Escrevo a pedido da minha família. Sou um coração-mole: se me pedem com carinho não resisto a escrever, mesmo que nada tenha para dizer e que, por conta de uma doença ou duas, os últimos dias tenham sido horríveis. Falo dos dias embora reconheça que não devemos confundi-los com a doença; os dias são bons, o Sol está aí, o vento também e o mundo gira apesar de nós -- o que é, de resto, a minha única motivação para deixar de estar doente, tudo o que há apesar de mim e também para mim. Estar por aqui, no mundo, é uma mistura feliz entre o ordinário e o extraordinário. M. diz-me «tu és simples, a vida é que é complicada» e lembro-me imediatamente de Carl Sagan, que ilumina o primeiro episódio de Cosmos com a frase «we are all made of star-stuff». Posso não ter ido a lado nenhum nestes dias, mas ainda não parei de viajar.
Mais uma semana curta demais para preparar o barco para o que aí vem. Duas pré-adolescentes, dois bebés, o armador e a senhora, duas amas, um mordomo e uma cozinheira. «Somos um grupo pequeno, imaginem se o barco estivesse cheio!», disse o armador quando me avisou que queria os lençóis mudados pelo menos a cada dois dias. A pouco e pouco deixo-me convencer de que sou eu que não dou para isto e de que qualquer outra hospedeira se vai portar aqui à altura, sem precisar de ser uma super-mulher. Passar os dias fechada, literalmente, dentro do barco deprime-me, além de me ter feito perder o bronze que custou tanto a ganhar (umas dez manhãs intermináveis na praia, sem exagero). Vim para as Caraíbas para navegar, não para trabalhar num hotel de marina. Tenho saudades do barulho do pano, quando ia com C. no CAMELOT e por acaso o vento nos faltava. Tenho saudades de fazer asneira a atracar (afinal, só o fiz umas sete ou oito vezes) e de o ouvir dizer «imagina se o vento viesse do outro lado, o que acontecia ao barco do vizinho?»; tenho saudades de chegar a casa exausta e de te encontrar sentado no honor-bar com quase tudo por fazer e 20 pessoas a chegar para jantar. Às vezes apetece-me bater-te. Não tanto quando estás por perto como quando estás longe, por estares longe.

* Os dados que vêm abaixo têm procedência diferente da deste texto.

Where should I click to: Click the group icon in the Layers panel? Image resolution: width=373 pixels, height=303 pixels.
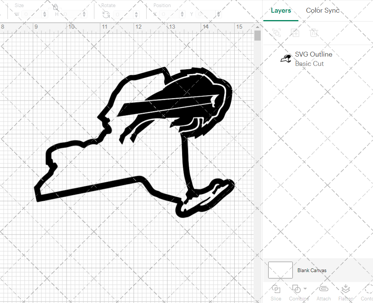point(276,33)
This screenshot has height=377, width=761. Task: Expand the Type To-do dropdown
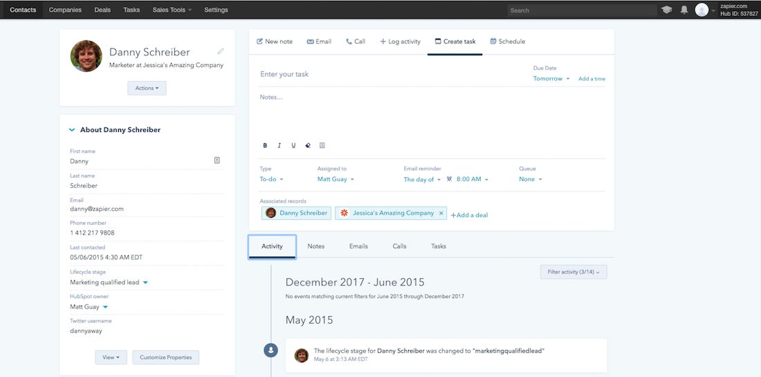pos(271,179)
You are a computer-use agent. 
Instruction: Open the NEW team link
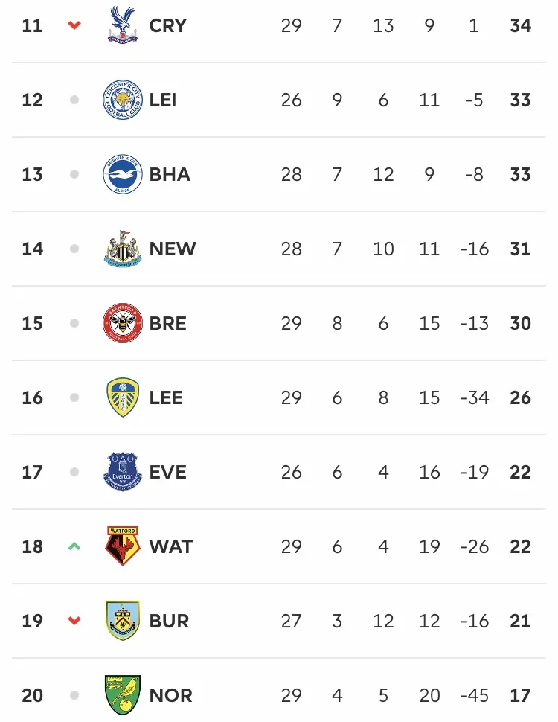[x=173, y=249]
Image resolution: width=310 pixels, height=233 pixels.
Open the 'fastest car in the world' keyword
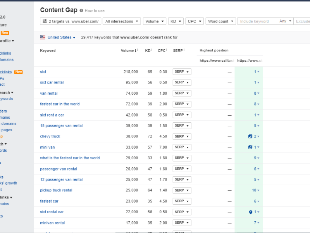[60, 104]
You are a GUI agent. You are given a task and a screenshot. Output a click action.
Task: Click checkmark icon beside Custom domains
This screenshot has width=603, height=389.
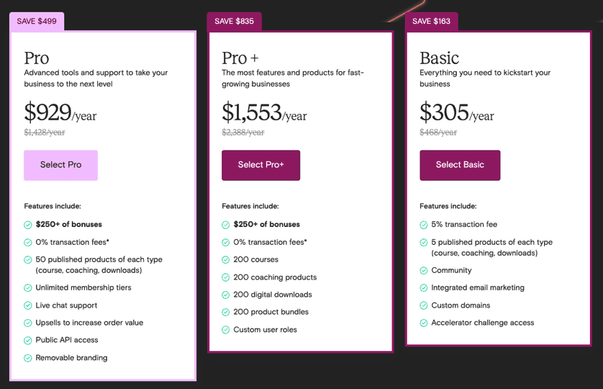coord(424,305)
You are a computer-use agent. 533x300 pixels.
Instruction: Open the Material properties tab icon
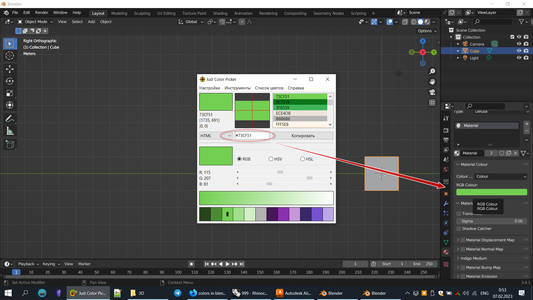tap(446, 252)
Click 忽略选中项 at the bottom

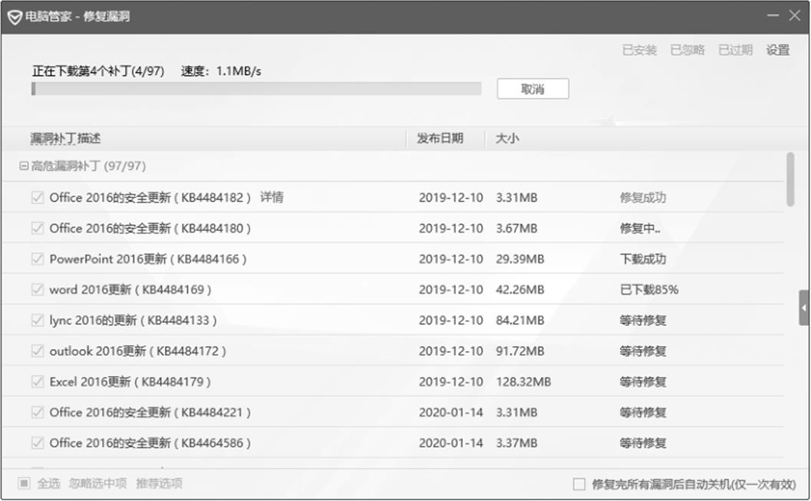coord(97,483)
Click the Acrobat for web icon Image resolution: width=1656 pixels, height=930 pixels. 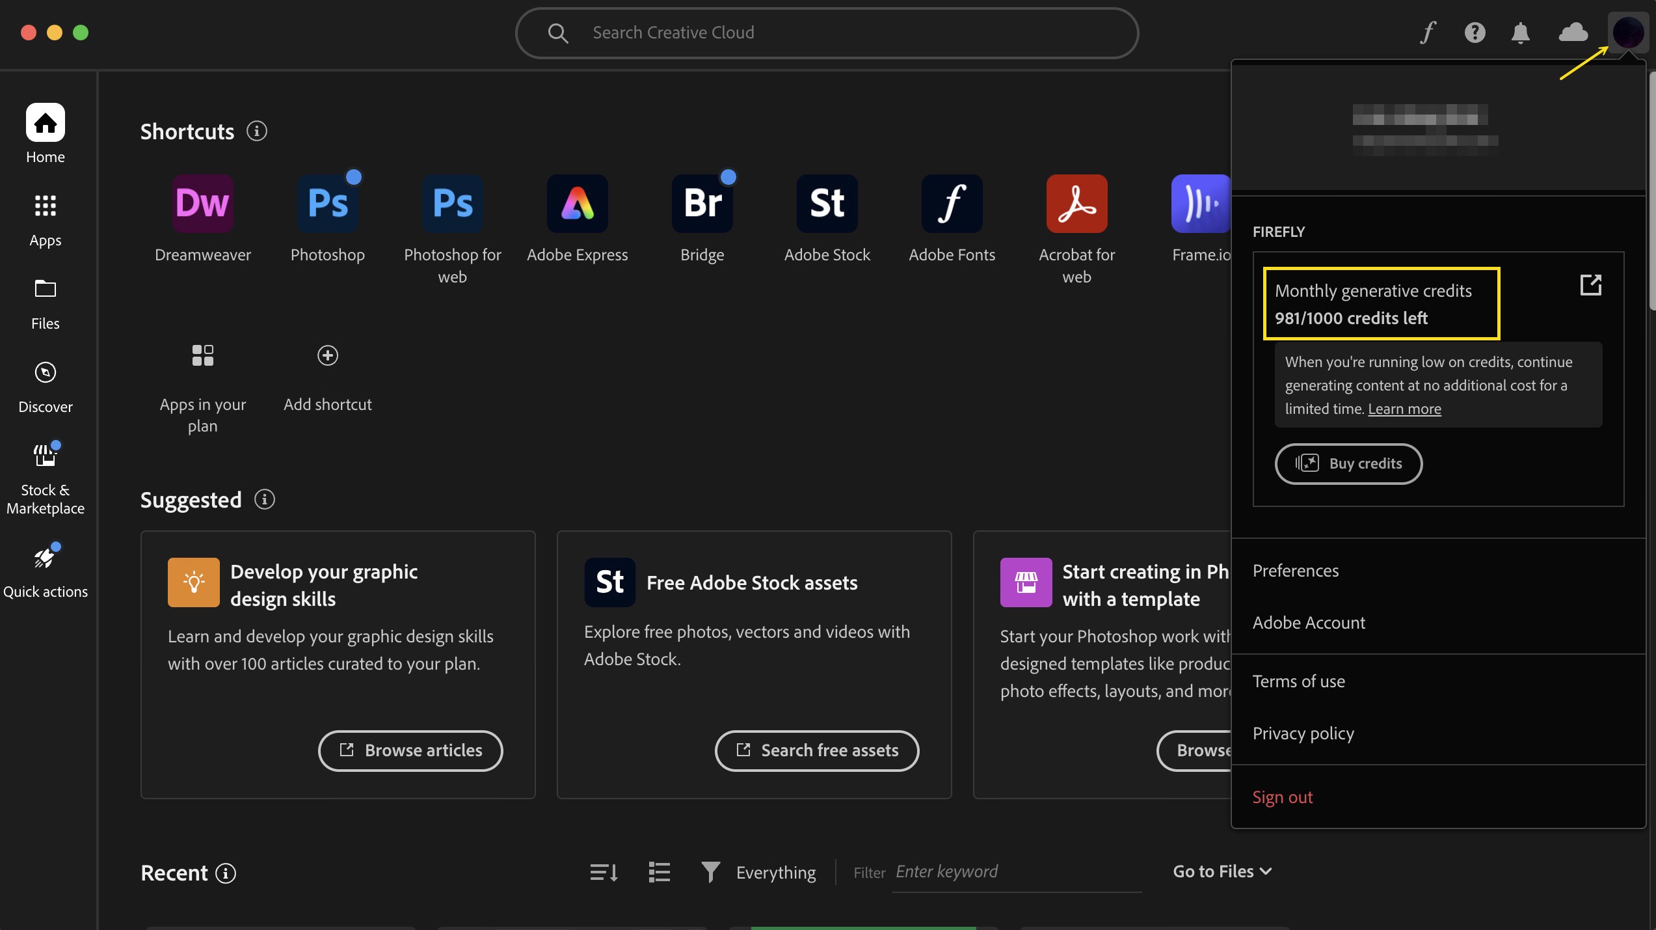(x=1076, y=204)
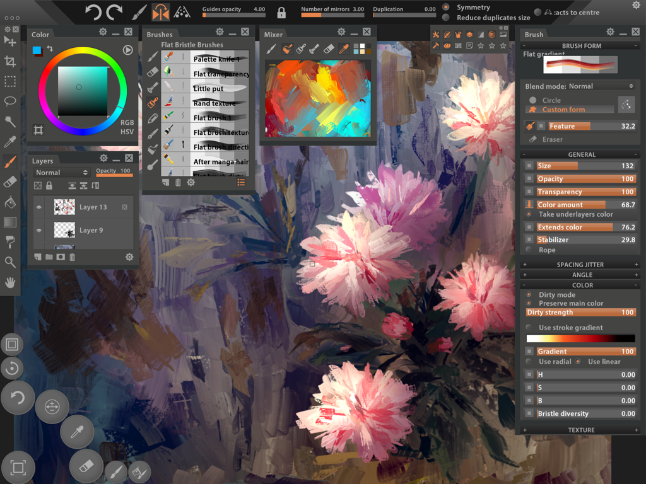This screenshot has height=484, width=646.
Task: Select the Hand tool
Action: tap(10, 282)
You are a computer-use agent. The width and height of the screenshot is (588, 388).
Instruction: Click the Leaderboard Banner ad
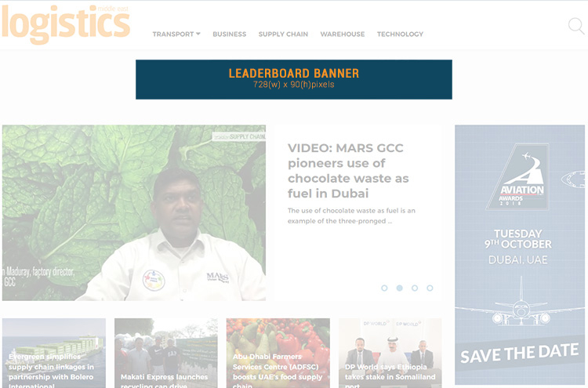(294, 79)
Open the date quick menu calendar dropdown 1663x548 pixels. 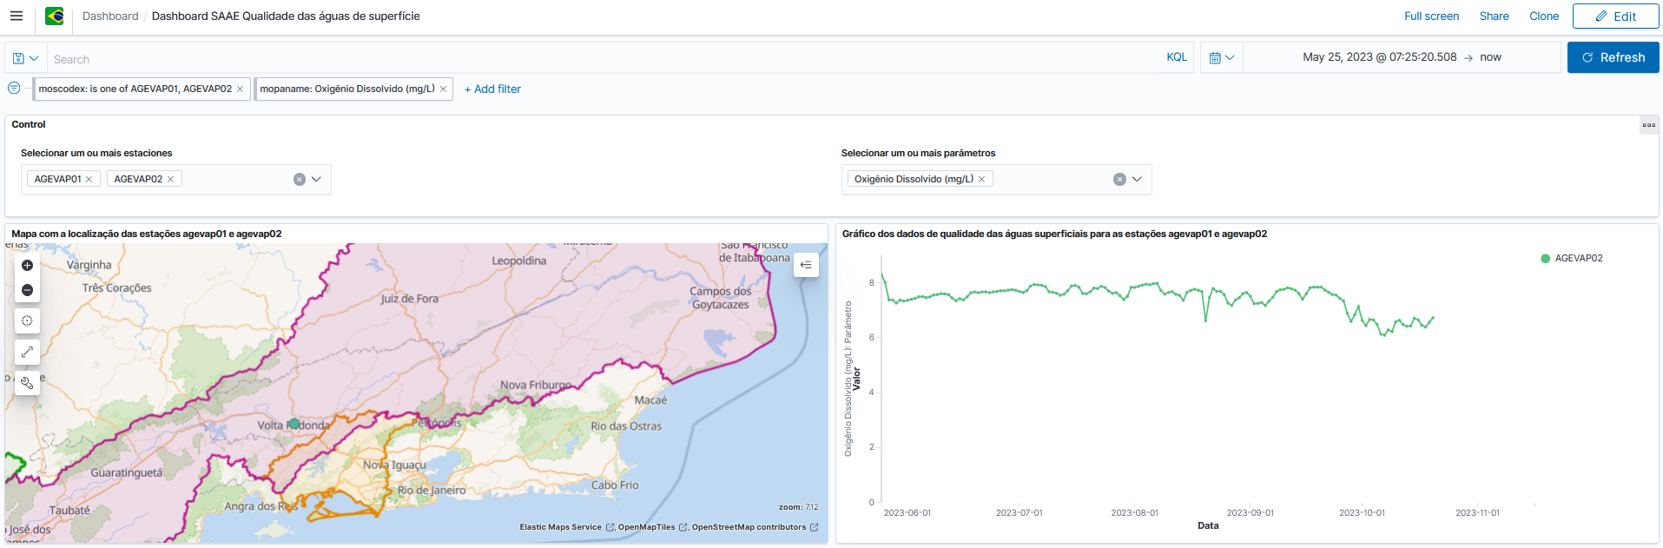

No sábado fomos aos karts. Os rapazes arrastaram-me literalmente da cama (era dia de folga) e lá fomos, a torrar num carro que o J. alugou. A pista estava vazia e pagámos quase 25 euros -- eu com dinheiro emprestado pelo capitão, que os meus cartões só chegaram ontem (obrigada, pai) -- por sete minutos de velocidade alucinante... ou talvez não. Nunca tinha feito nada semelhante e fui bastante medrosa. Acelerei apenas nas duas rectas disponíveis e fiz todas as outras curvas -- apertadíssimas, claro -- a medo. Não sei exactamente o que acontece quando se bate a bordo de uma coisinha daquelas, mas a rapidez com que acelera assusta. Avisaram-nos de que encerravam a pista se batêssemos (de maneira a parar o carro), mas portámo-nos bem. Antes da corrida os rapazes preencheram uma folha com os nossos nomes. Eu fiquei Poes. Houve gargalhada geral quando o senhor apontou para mim depois de os identificar e disse «you are Poes!». Acho que não me ria de uma coisa tão tola desde o secundário (a flatulência não conta).
No mesmo dia fomos também a Orient Bay, uma zona extremamente turística, com muitos resorts e hotéis que, decerto, prometem mais do que cumprem. A praia é enorme e bonita, mas está cravejada de bares a anunciar happy-hours, alugueres de hobie cats, banana boats e coisas do género, o que me faz adorar a praia onde, em Antígua, fiz o sacrifício de me bronzear. Saint Martin é uma ilha linda que grita. Lembro-me agora de que o escreveste uma vez, e eu não saberia contar melhor. Mesmo que seja domingo e haja silêncio, para onde quer que se olhe há alguma coisa que agride. Sinto que já vi, aqui, o que tinha a ver; quero ir para outro lugar.